* [GIVEN TASK] Which usernames post in the forum thread about the outwest trip? List each once.

* [SUPPLIED PASSAGE]

*****

# Our Outwest Trip And Blog



## campntn

Hi folks,
 WE ARE HAVING A WONDERFUL TIME!!!
Everything is going frighteningly too well. Currently, we are in Oklahoma city at Rockwell RV park. We are going to go see the Memorial and then head west to Palo Duro. Rockwell is nice. Never stayed in a "metro-campground". Planes, trains and automobiles. 
Haven't smelled the first thing cooking here at this campground and nobody is out very much. City lites at nite. We're right beside the interstate. But the campground has all the utilities you'd want and it's only $25.00 a nite! 
I am not going to go over all the details again, but if you want to follow our adventure, I am blogging it, with pictures by going here: http://ouroutwesttrip.blogspot.com/ 
(can't get the insert url to work right now)
We will be in/out of wifi so it will be sporadic.
I wanted to thank all of the Outbackers for campground/route suggestions. I want to thank the academy..oops, wrong award.








Hope you all are having a great day,
Mark


----------



## skippershe

Glad to hear everything is going well









Keep blogging! I love reading your stories


----------



## wolfwood

What a cool trip!!! Glad to hear it's all going well. Keep up the blogging so we can all live it vicariously....


----------



## Fire44

Sounds like fun!!!! I will be waiting to read you blog as the days (and miles) roll by. I knew you would love the Duramax!!!

Have fun and be safe.

Gary


----------



## jbwcamp

What a wonderful trip, hope all continues to go well for you and yours. Enjoy reading your blog I bookmarked it so I can check in on all of you. Be safe and have fun.


----------



## Scrib

> I'm sure if I had grown up here, I'd love it. But, there is just not enough trees where we are at for our liking. It's very metropolis. Bless their hearts.


----------



## pjb2cool

I am really enjoying your blog. It is kinda like I am there with you....not!!! Now I am looking forward to your next blog post. Have a blast - it gives me hope that ONE DAY, I will get to go on a massive camping excurson also (before the nursing home, that is!)!


----------



## campntn

Thanks folks for all the good comments. Except for yesterday towing (read blog) we have had a great time. Seeing so many new things, meeting so many nice people.
As we were walking thru the canyon yesterday, I thought to myself: "This...is what I'm supposed to be doing, right here..right now."
We're all getting along well; it does get a little cramped sometime but we don't stay in the camper just a whole lot anyway. When we do, it's teaching the kids about rules of the road early: 4 way stops. Everybody pull up to the same spot, whoever got there first can go first.

*****

* [SUPPLIED INFORMATION]
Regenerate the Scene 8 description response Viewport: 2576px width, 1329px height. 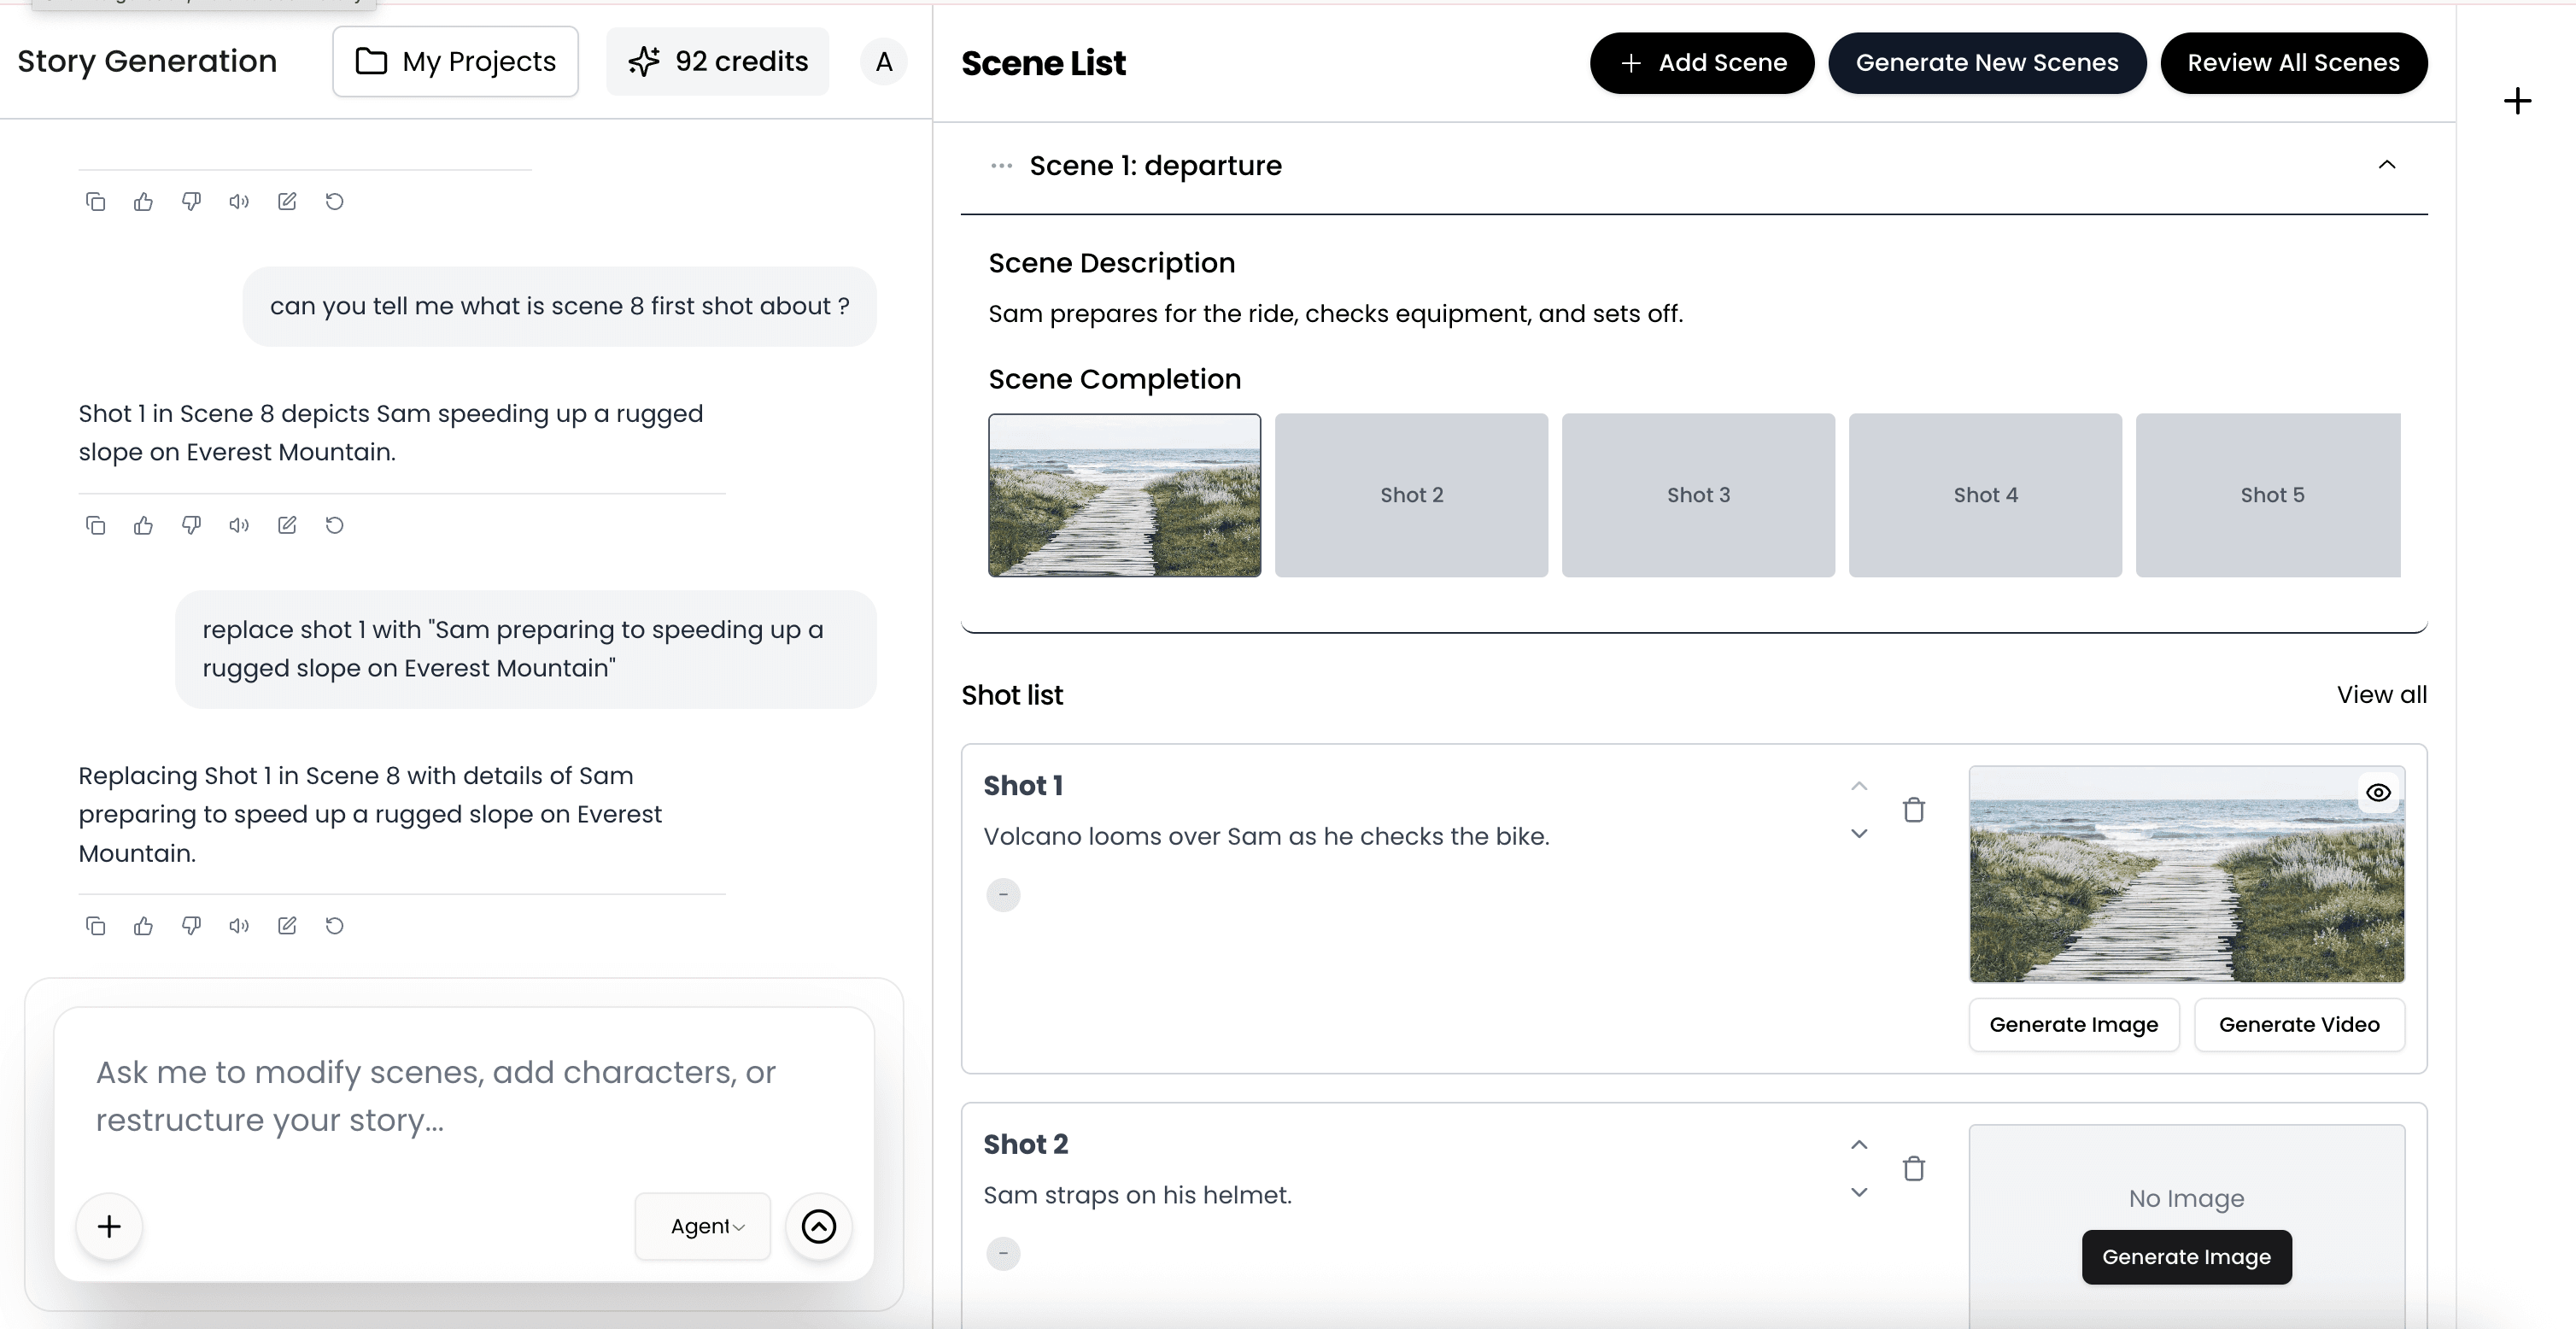[x=334, y=524]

*****

* [SOLUTION TO THIS PROBLEM] campntn, skippershe, wolfwood, Fire44, jbwcamp, Scrib, pjb2cool